Hoje, é necessário elaborar uma teoria do valor financeiro para uma boa interpretação analítica do capitalismo contemporâneo, distante da falácia do espantalho dos denunciantes da “financeirização”. Apresentam de forma caricata o argumento de especialistas em economia bancária, com o objetivo de atacar essa falsa ideia em vez do argumento em si de quem explica o sistema econômico-financeiro como um todo.

A teoria do valor financeiro não é ainda uma teoria econômica consolidada com o mesmo status das teorias do valor clássicas ou neoclássicas. No entanto, é possível abordar o conceito explorando como o valor é percebido, avaliado e acumulado no contexto financeiro.

O valor financeiro é expresso em termos monetários como o capital-dinheiro. No contexto econômico, o dinheiro serve como uma unidade comum de medida ao facilitar a comparação e troca de diferentes bens e ativos, ou seja, funciona como unidade de conta, meio de pagamentos e reserva de valor.

Na teoria de portfólio, o valor de um ativo está relacionado à busca de equilíbrio entre risco e retorno. Investidores avaliam ativos com base na expectativa de retornos futuros e na tolerância ao risco de correlacionar os movimentos de seus valores.

O valor financeiro de um ativo (forma de manutenção de riqueza) está ligado aos seus fluxos de caixa futuros. Seja em investimentos, títulos de dívida ou ações, os investidores avaliam o valor presente dos benefícios esperados ao longo do tempo futuro.

Essa percepção subjetiva e incerta desempenha um papel crucial na teoria do valor financeiro. A valoração de ativos é influenciada pelas somas conflitivas das preferências individuais, expectativas e circunstâncias específicas de todos os investidores.

O valor financeiro de títulos e ações é estabelecido nos mercados financeiros, onde os preços são determinados pela oferta e demanda em mercados secundários como na bolsa de valores. Esses preços refletem as avaliações coletivas dos participantes do mercado sobre o valor dos diversos ativos.

A teoria do valor financeiro enfoca também a alocação eficiente de capital. Os recursos financeiros devem ser alocados de maneira a maximizar o valor global para a economia.

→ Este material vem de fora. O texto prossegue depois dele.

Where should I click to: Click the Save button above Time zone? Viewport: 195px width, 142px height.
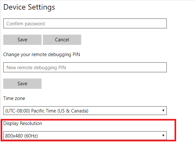coord(22,84)
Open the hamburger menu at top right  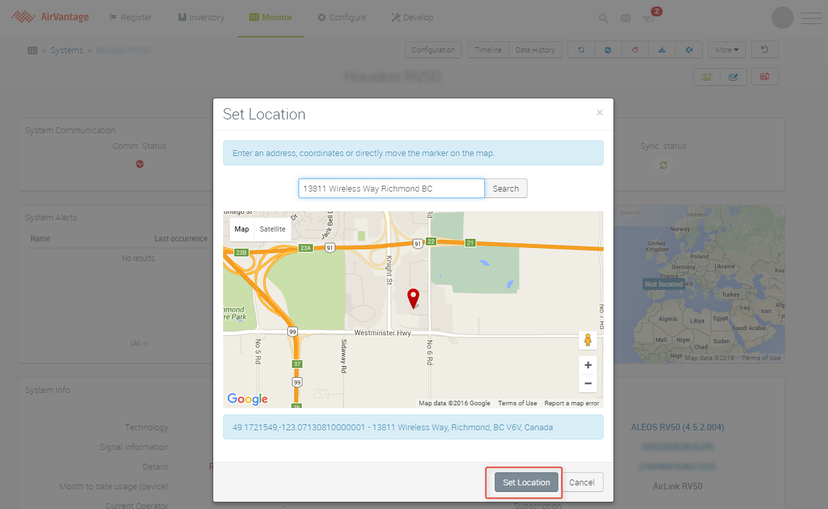click(812, 18)
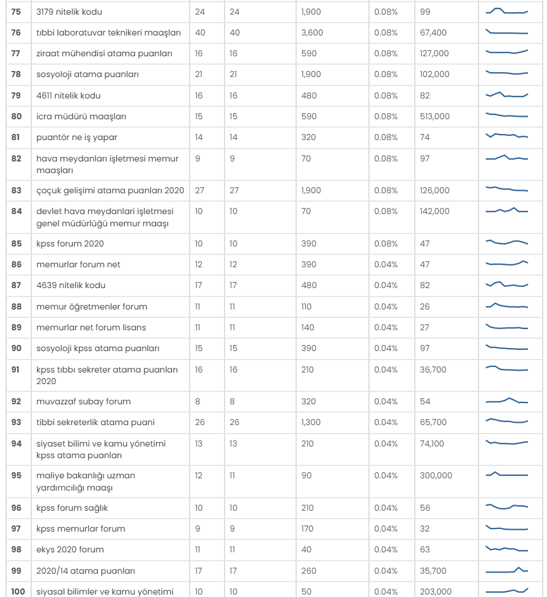The image size is (547, 597).
Task: Click the trend sparkline for '3179 nitelik kodu'
Action: pyautogui.click(x=507, y=11)
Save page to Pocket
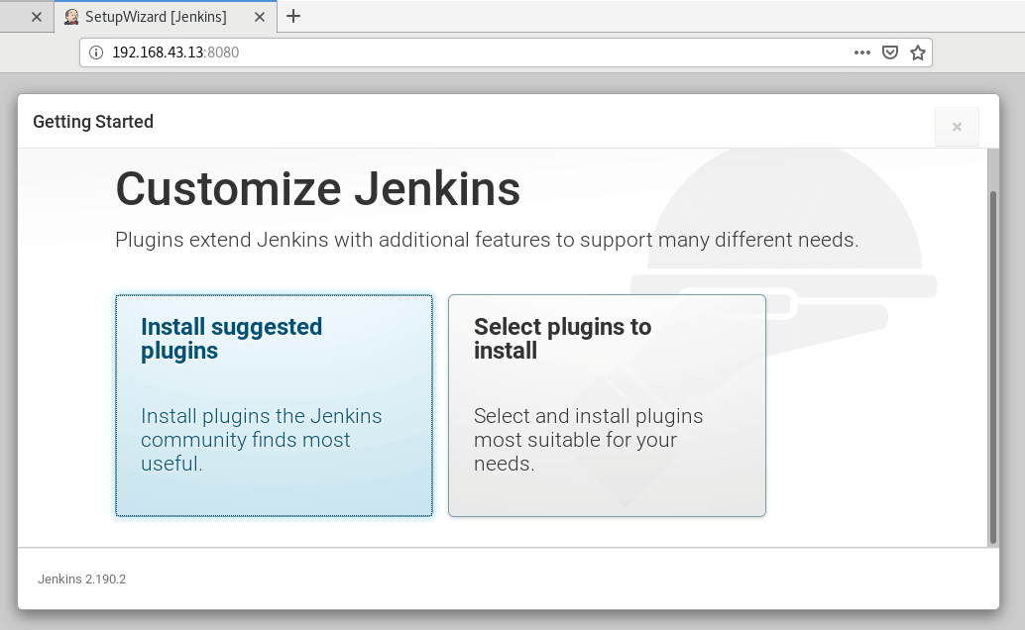The width and height of the screenshot is (1025, 630). [890, 53]
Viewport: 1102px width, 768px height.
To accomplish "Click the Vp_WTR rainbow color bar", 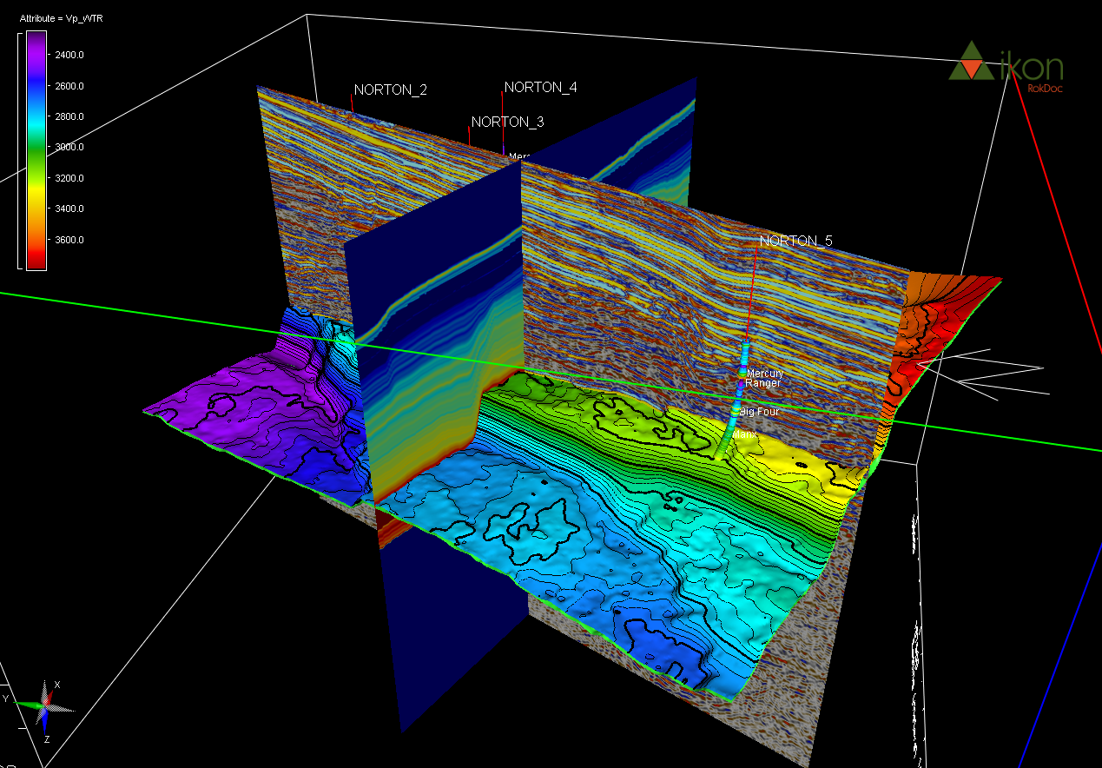I will tap(36, 149).
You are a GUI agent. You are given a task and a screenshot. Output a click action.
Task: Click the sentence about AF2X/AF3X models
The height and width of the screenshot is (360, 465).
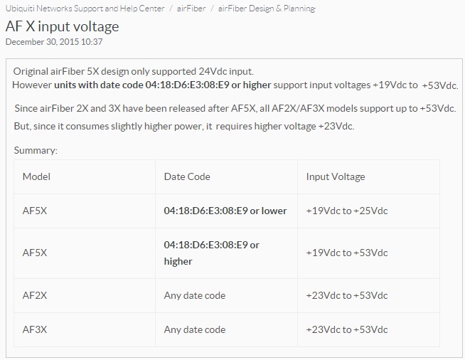[235, 108]
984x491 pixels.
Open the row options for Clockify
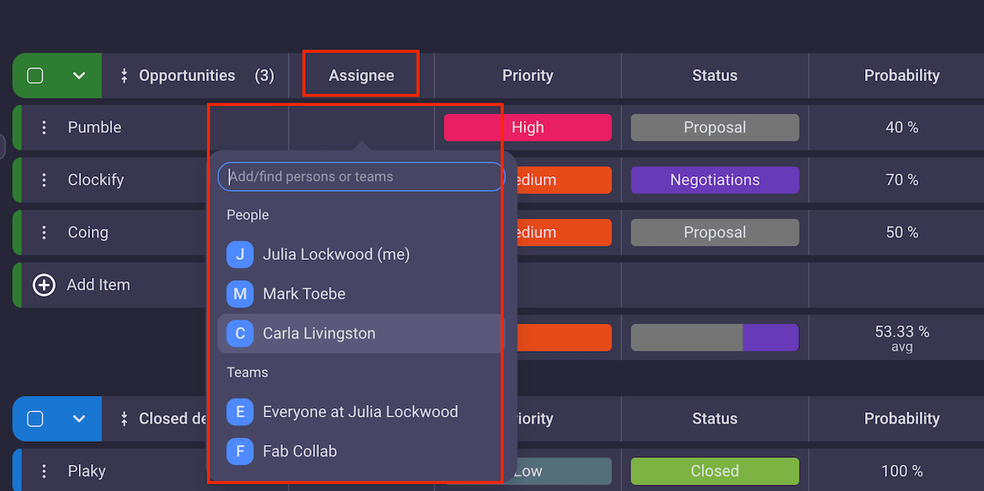tap(44, 180)
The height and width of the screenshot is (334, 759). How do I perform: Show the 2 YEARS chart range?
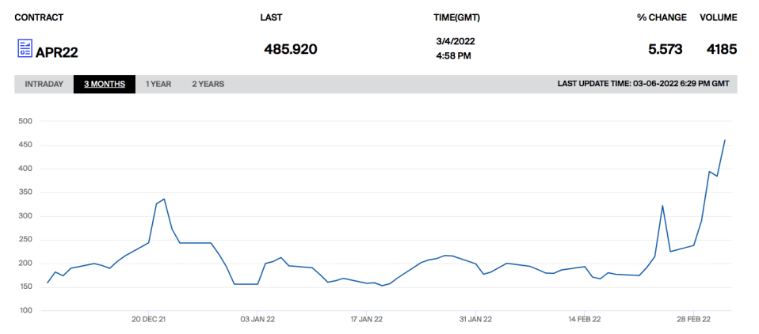tap(208, 84)
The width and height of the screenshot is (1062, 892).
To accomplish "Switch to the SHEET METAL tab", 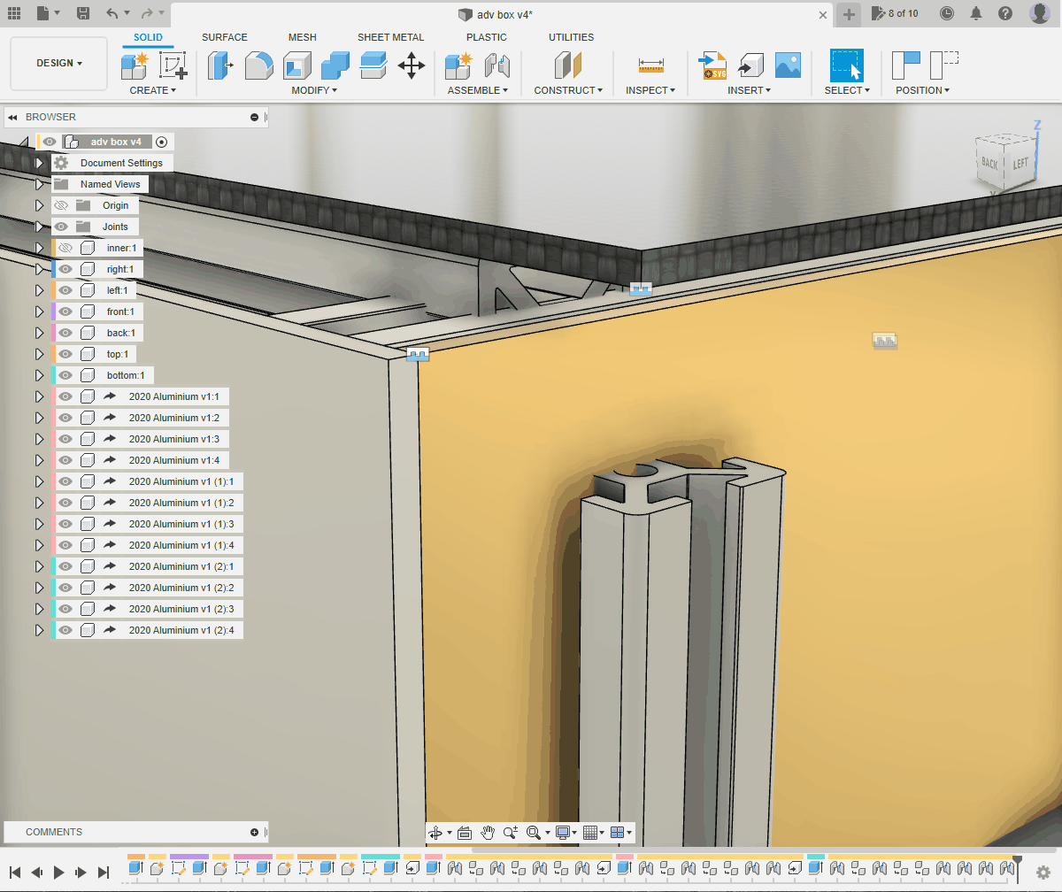I will click(x=390, y=37).
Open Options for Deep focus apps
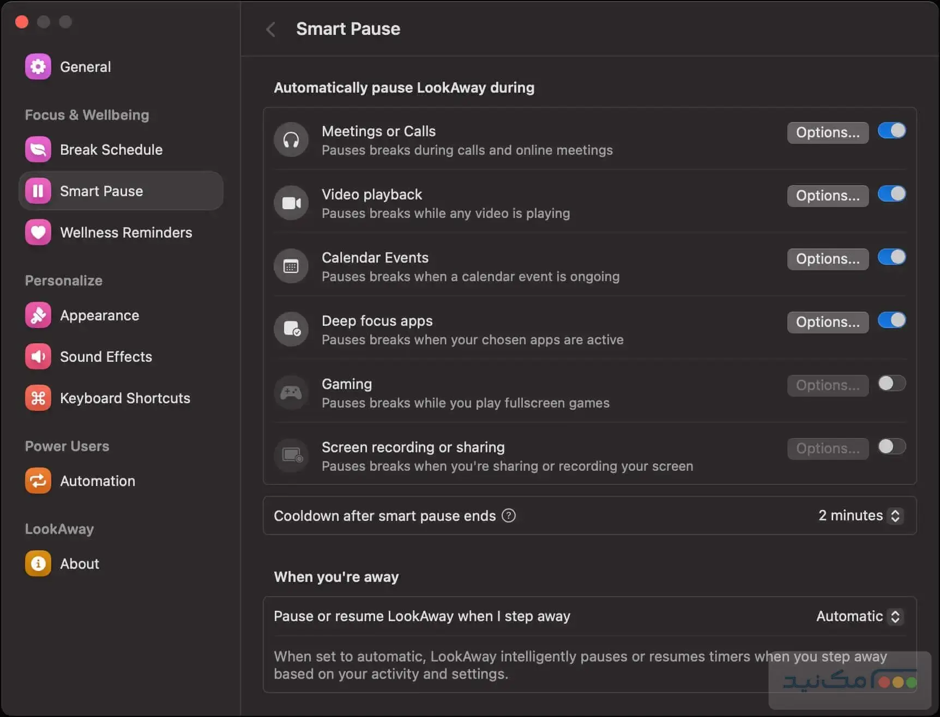 [827, 323]
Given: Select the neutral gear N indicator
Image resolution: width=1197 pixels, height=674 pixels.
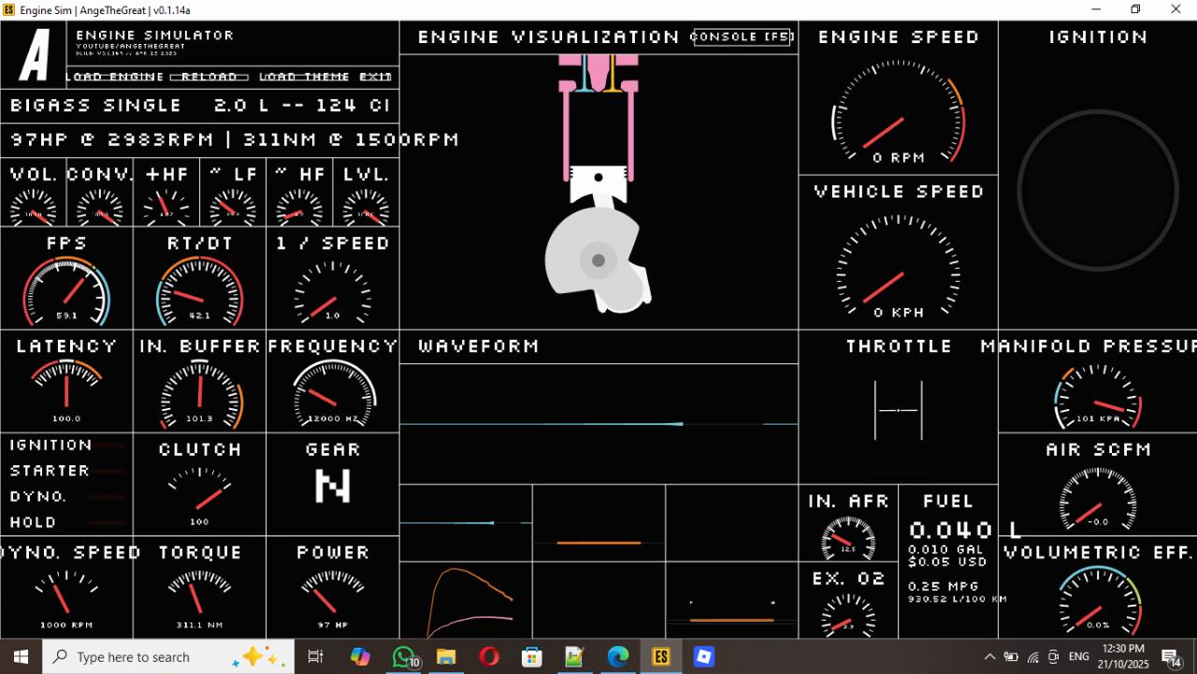Looking at the screenshot, I should point(333,486).
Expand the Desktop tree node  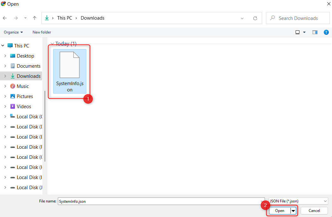coord(5,56)

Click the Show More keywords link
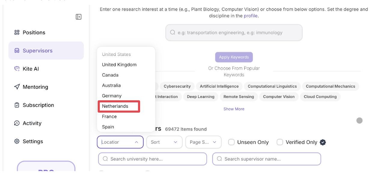[234, 109]
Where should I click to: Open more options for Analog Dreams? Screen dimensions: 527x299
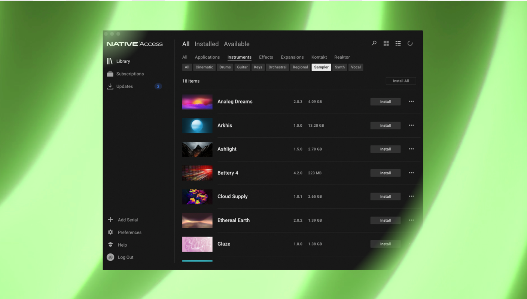(411, 102)
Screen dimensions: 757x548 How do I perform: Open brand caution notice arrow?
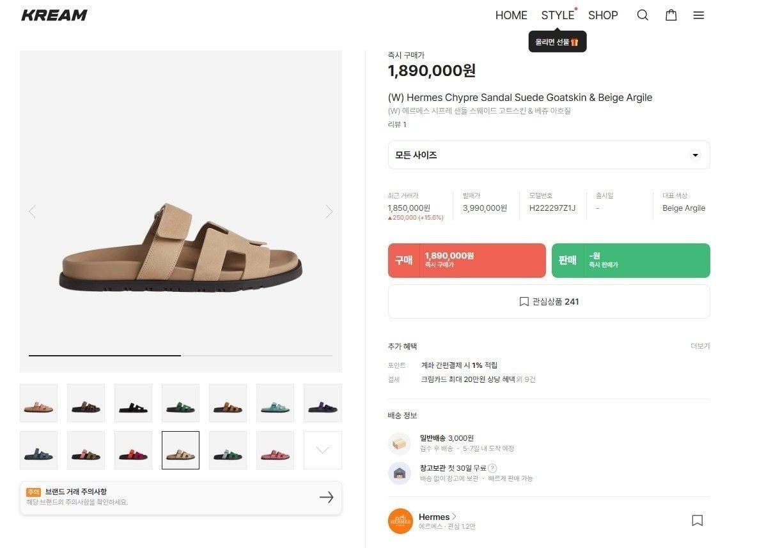point(326,498)
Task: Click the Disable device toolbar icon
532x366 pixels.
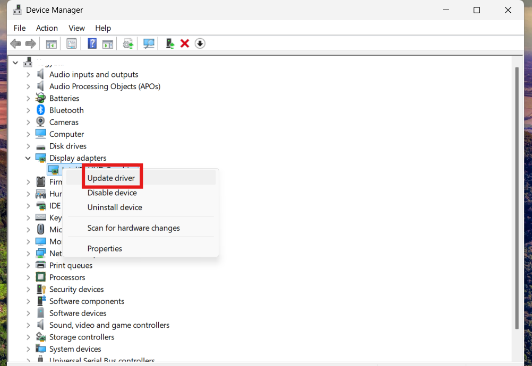Action: coord(200,43)

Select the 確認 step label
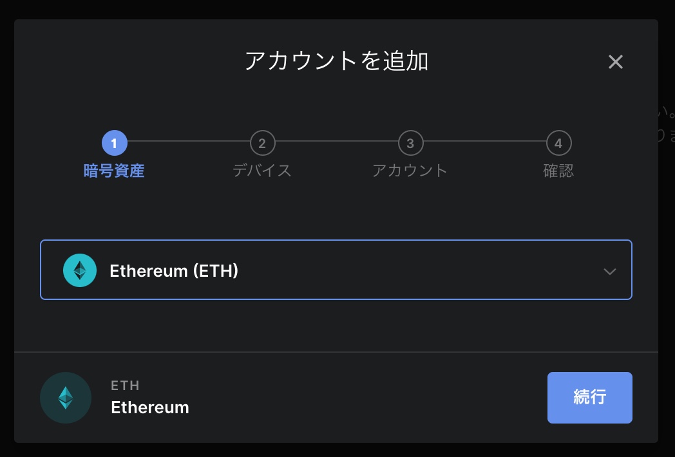click(x=558, y=171)
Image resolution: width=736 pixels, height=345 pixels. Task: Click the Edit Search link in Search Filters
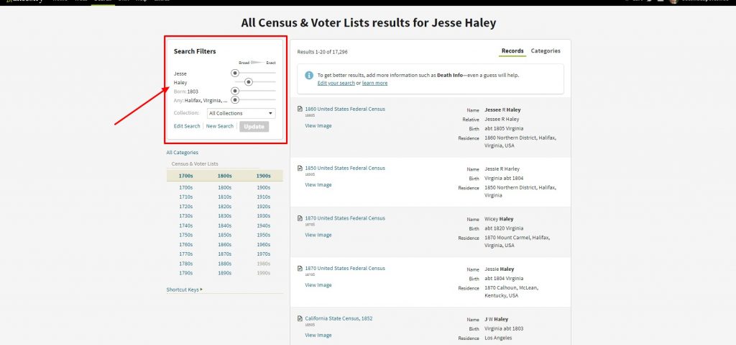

O segredo do negócio capitalista é a alavancagem financeira com recursos de terceiros. Somar capital de terceiros ao capital próprio propicia aumento da economia de escala e maior lucro operacional, mesmo considerando as despesas financeiras com os empréstimos. Aumenta a rentabilidade patrimonial do capital em empreendimentos.

A criação de novos instrumentos e produtos financeiros influencia a percepção e o valor financeiro. Inovações financeiras, como derivativos, oferecem novas maneiras de gerenciar riscos, acessar investimentos ou otimizar estratégias financeiras.

A regulação e a governança também desempenham um papel na determinação do valor financeiro. A confiança nas instituições financeiras, a transparência e a conformidade regulatória impactam a percepção do valor de uma entidade ou ativo financeiro.

Essa teoria aqui esboçada é uma tentativa de explorar o conceito de valor no contexto financeiro do capitalismo contemporâneo. A complexidade e a dinâmica do sistema financeiro, onde todos os agentes econômicos são clientes e/ou participantes, fazem o valor financeiro ser variável, multifacetado e sujeito a uma variedade de influências interativas.